■ **Extract to read**:
+---+
Fine-tuning CNN

1. Dataset


In [1]:
import os
import numpy as np
np.random.seed(777)
import cv2
import scipy
import matplotlib.pyplot as plt
plt.style.use('ggplot')
%matplotlib inline

In [2]:
path_to_caffemodel = 'bvlc_reference_caffenet.caffemodel'
path_to_chainermodel = 'bvlc_reference_caffenet.chainermodel'
path_to_mean = 'ilsvrc_2012_mean.npy'
path_to_dataset = 'oxfordflower17/'

In [3]:
if not os.path.isdir(path_to_dataset):
    ! wget http://www.robots.ox.ac.uk/~vgg/data/bicos/data/oxfordflower17.tar
    ! tar -xf oxfordflower17.tar

In [4]:
from scipy import io
labels = scipy.io.loadmat(path_to_dataset + 'imagelabels.mat')['labels'][0]
labels -= 1
print(labels)
print(len(labels))


[ 0  0  0 ..., 16 16 16]
1360

In [5]:
path_to_images = path_to_dataset + 'jpg/'
images = os.listdir(path_to_images)
images = [path_to_images+i for i in images if i.endswith('.jpg')]
images.sort()
print(len(images))


1360

In [6]:
train_data = []
train_labels = []
test_data = []
test_labels = []

for i,image in enumerate(images):
    if i % 80 == 0: 
        perm = np.random.permutation(80)
    if perm[i % 80] < 60:
        train_data.append(images[i])
        train_labels.append(labels[i])
    else:
        test_data.append(images[i])
        test_labels.append(labels[i])

In [7]:
label_names = ['Daffodil', 'Snowdrop', 'Lily Valley', 'Bluebell',
               'Crocus', 'Iris', 'Tigerlily', 'Tulip', 'Fritillary',
               'Sunflower', 'Daisy', 'Colls\' Foot', 'Dandelion',
               'Cowslip', 'Buttercup', 'Windflower', 'Pansy']

In [8]:
plt.imshow(cv2.imread(train_data[0], cv2.IMREAD_COLOR)[:,:,[2,1,0]])
+---+
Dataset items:

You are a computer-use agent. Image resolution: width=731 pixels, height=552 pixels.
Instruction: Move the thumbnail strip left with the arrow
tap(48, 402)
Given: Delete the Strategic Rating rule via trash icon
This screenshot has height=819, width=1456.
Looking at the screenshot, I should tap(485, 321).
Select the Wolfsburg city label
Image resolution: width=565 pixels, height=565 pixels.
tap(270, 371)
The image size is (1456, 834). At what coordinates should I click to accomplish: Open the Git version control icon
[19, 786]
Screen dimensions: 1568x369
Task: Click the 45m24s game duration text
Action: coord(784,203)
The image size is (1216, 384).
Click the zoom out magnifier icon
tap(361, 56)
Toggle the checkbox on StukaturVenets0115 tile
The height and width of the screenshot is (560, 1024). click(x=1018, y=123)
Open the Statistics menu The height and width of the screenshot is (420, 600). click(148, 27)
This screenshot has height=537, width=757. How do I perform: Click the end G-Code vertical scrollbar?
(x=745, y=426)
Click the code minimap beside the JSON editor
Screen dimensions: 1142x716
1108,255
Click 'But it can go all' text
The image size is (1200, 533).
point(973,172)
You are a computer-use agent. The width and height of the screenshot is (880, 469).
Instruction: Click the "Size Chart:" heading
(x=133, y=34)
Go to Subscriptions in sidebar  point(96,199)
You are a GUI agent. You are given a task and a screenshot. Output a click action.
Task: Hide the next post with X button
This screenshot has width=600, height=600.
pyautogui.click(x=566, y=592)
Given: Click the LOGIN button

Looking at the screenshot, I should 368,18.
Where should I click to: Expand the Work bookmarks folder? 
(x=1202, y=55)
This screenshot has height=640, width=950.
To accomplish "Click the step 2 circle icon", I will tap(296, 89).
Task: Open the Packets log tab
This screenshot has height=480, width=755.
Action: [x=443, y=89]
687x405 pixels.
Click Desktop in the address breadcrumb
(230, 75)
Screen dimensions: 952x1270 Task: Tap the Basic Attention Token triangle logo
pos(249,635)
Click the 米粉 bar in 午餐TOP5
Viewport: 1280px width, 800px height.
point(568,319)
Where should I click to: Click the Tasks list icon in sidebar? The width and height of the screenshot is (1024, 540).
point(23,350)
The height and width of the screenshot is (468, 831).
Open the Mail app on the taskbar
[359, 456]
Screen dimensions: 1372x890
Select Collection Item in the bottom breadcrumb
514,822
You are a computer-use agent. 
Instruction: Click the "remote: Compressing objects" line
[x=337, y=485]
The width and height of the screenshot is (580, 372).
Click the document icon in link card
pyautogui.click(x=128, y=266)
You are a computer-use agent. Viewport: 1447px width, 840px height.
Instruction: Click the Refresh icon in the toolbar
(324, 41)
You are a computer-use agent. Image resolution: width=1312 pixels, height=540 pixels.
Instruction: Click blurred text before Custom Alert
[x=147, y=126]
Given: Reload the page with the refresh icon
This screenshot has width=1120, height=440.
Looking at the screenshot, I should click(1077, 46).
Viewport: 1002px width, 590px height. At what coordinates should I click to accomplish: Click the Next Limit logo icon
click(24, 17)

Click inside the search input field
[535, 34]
+---+
■ **Requests**:
A) Reproduce the portion of the CNN fine-tuning notebook starting at "print(len(labels))" and ending at "print(len(images))".
B) Go on with the CNN fine-tuning notebook, picking up right after its final line.

■ **Exercise responses**:
A)
print(len(labels))


[ 0  0  0 ..., 16 16 16]
1360

In [5]:
path_to_images = path_to_dataset + 'jpg/'
images = os.listdir(path_to_images)
images = [path_to_images+i for i in images if i.endswith('.jpg')]
images.sort()
print(len(images))

B)
print(label_names[train_labels[0]])


Daffodil

2. Model


In [9]:
if not os.path.isfile(path_to_caffemodel):
    ! wget http://dl.caffe.berkeleyvision.org/bvlc_reference_caffenet.caffemodel

In [10]:
import chainer
from chainer import cuda
import chainer.functions as F
import chainer.links as L
from chainer import optimizers
from chainer import serializers

In [11]:
import chainer.functions.caffe
if not os.path.isfile(path_to_chainermodel):
    caffenet = chainer.functions.caffe.CaffeFunction(path_to_model)
    chainer.serializers.save_hdf5(path_to_chainermodel, caffenet)
else:
    from caffenet import CaffeNet
    caffenet = CaffeNet()
    chainer.serializers.load_hdf5(path_to_chainermodel, caffenet)

In [12]:
class Finetune(chainer.Chain):

    def __init__(self):
        super(self.__class__, self).__init__(
            conv1=L.Convolution2D(3, 96, ksize=11, stride=4),
            conv2=L.Convolution2D(96, 256, ksize=5, pad=2),
            conv3=L.Convolution2D(256, 384, ksize=3, pad=1),
            conv4=L.Convolution2D(384, 384, ksize=3, pad=1),
            conv5=L.Convolution2D(384, 256, ksize=3, pad=1),
        )
        self.ft1 = chainer.Chain(
            fc6=L.Linear(9216, 4096),
            fc7=L.Linear(4096, 4096),
        )
        self.ft2 = chainer.Chain(
            fc8ft=L.Linear(4096, 17),
        )

    def __call__(self, x, t, train=True):
        y = self.forward(x, train=train)
        self.loss = F.softmax_cross_entropy(y, t)
        self.accuracy = F.accuracy(y, t)
        return self.loss

    def forward(self, x, train=False):
        if train: x.volatile = 'on' # do not backward while volatile='on'
        h = F.relu(self.conv1(x))
        h = F.max_pooling_2d(h, ksize=3, stride=2)
        h = F.local_response_normalization(h, k=5, n=5, alpha=1e-4, beta=0.75)
        h *= np.power(5, 0.75)
        h = F.relu(self.conv2(h))
        h = F.max_pooling_2d(h, ksize=3, stride=2)
        h = F.local_response_normalization(h, k=5, n=5, alpha=1e-4, beta=0.75)
        h *= np.power(5, 0.75)
        h = F.relu(self.conv3(h))
        h = F.relu(self.conv4(h))
        h = F.relu(self.conv5(h))
        h = F.max_pooling_2d(h, ksize=3, stride=2)
        if train: h.volatile = 'off' # backward to fc6
        h = F.dropout(F.relu(self.ft1.fc6(h)), train=train)
        h = F.dropout(F.relu(self.ft1.fc7(h)), train=train)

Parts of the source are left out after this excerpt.